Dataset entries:
--- START ---
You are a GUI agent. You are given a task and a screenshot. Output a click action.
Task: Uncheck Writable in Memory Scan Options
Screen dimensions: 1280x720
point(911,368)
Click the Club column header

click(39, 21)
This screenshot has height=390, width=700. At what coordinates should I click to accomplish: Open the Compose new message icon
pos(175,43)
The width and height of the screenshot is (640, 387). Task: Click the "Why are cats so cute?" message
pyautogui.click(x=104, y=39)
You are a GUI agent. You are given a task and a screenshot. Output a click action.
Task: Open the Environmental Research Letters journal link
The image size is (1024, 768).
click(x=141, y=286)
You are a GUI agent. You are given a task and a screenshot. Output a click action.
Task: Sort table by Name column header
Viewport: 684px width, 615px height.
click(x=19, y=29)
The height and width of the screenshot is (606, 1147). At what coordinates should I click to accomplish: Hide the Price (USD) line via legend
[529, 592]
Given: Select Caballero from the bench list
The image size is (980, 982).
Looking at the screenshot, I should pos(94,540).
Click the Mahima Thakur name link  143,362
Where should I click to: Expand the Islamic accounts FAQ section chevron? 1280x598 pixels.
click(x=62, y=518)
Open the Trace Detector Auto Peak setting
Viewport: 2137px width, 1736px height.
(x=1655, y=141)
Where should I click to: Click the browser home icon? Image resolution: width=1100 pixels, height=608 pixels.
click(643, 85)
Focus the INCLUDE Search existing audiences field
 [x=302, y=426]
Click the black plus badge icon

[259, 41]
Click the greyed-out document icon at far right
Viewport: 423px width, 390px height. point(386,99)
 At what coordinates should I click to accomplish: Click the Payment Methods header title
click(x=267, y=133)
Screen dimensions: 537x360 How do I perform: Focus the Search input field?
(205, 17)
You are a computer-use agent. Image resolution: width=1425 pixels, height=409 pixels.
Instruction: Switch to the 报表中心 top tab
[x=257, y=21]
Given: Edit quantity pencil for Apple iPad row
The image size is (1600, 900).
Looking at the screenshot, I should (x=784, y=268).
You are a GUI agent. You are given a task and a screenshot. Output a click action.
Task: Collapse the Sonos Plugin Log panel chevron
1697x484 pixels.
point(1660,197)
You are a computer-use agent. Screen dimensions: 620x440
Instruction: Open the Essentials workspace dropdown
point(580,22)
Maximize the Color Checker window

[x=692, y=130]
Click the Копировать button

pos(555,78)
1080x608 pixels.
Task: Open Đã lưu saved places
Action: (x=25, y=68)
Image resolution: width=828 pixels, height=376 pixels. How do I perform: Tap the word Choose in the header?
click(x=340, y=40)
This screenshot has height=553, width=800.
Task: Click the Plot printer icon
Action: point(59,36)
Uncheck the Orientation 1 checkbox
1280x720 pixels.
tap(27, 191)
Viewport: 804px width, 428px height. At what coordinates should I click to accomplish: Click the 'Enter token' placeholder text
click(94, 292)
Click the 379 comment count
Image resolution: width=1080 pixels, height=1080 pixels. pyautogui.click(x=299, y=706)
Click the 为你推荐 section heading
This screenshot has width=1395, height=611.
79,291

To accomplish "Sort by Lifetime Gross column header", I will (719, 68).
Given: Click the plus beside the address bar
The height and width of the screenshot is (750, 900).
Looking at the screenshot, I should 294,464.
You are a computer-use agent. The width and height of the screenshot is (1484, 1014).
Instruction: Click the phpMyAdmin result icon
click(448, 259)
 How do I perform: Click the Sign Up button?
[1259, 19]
--- END ---
__HOW TO COMPLETE THIS TASK__. I would like you to output every record exactly as written.

__PROBLEM SOLUTION__.
You are a GUI agent. You are given a task and a screenshot. Output a click action.
Task: Uncheck Writable in Memory Scan Options
Screen dimensions: 1280x720
point(911,368)
Click the Club column header

click(39, 21)
This screenshot has height=390, width=700. At what coordinates should I click to accomplish: Open the Compose new message icon
pos(175,43)
The width and height of the screenshot is (640, 387). Task: Click the "Why are cats so cute?" message
pyautogui.click(x=104, y=39)
You are a GUI agent. You are given a task and a screenshot. Output a click action.
Task: Open the Environmental Research Letters journal link
The image size is (1024, 768).
click(x=141, y=286)
You are a GUI agent. You are given a task and a screenshot. Output a click action.
Task: Sort table by Name column header
Viewport: 684px width, 615px height.
click(x=19, y=29)
The height and width of the screenshot is (606, 1147). At what coordinates should I click to accomplish: Hide the Price (USD) line via legend
[529, 592]
Given: Select Caballero from the bench list
The image size is (980, 982).
Looking at the screenshot, I should pos(94,540).
Click the Mahima Thakur name link  143,362
Where should I click to: Expand the Islamic accounts FAQ section chevron? 1280x598 pixels.
click(x=62, y=518)
Open the Trace Detector Auto Peak setting
Viewport: 2137px width, 1736px height.
(x=1655, y=141)
Where should I click to: Click the browser home icon? Image resolution: width=1100 pixels, height=608 pixels.
click(643, 85)
Focus the INCLUDE Search existing audiences field
 [x=302, y=426]
Click the black plus badge icon

[259, 41]
Click the greyed-out document icon at far right
Viewport: 423px width, 390px height. point(386,99)
 At what coordinates should I click to accomplish: Click the Payment Methods header title
click(x=267, y=133)
Screen dimensions: 537x360 How do I perform: Focus the Search input field?
(205, 17)
You are a computer-use agent. Image resolution: width=1425 pixels, height=409 pixels.
Instruction: Switch to the 报表中心 top tab
[x=257, y=21]
Given: Edit quantity pencil for Apple iPad row
The image size is (1600, 900).
Looking at the screenshot, I should (x=784, y=268).
You are a GUI agent. You are given a task and a screenshot. Output a click action.
Task: Collapse the Sonos Plugin Log panel chevron
1697x484 pixels.
point(1660,197)
You are a computer-use agent. Screen dimensions: 620x440
Instruction: Open the Essentials workspace dropdown
point(580,22)
Maximize the Color Checker window

[x=692, y=130]
Click the Копировать button

pos(555,78)
1080x608 pixels.
Task: Open Đã lưu saved places
Action: (x=25, y=68)
Image resolution: width=828 pixels, height=376 pixels. How do I perform: Tap the word Choose in the header?
click(x=340, y=40)
This screenshot has height=553, width=800.
Task: Click the Plot printer icon
Action: point(59,36)
Uncheck the Orientation 1 checkbox
1280x720 pixels.
tap(27, 191)
Viewport: 804px width, 428px height. At what coordinates should I click to accomplish: Click the 'Enter token' placeholder text
click(94, 292)
Click the 379 comment count
Image resolution: width=1080 pixels, height=1080 pixels. pyautogui.click(x=299, y=706)
Click the 为你推荐 section heading
This screenshot has width=1395, height=611.
79,291

To accomplish "Sort by Lifetime Gross column header", I will (719, 68).
Given: Click the plus beside the address bar
The height and width of the screenshot is (750, 900).
Looking at the screenshot, I should 294,464.
You are a computer-use agent. The width and height of the screenshot is (1484, 1014).
Instruction: Click the phpMyAdmin result icon
click(448, 259)
 How do I perform: Click the Sign Up button?
[1259, 19]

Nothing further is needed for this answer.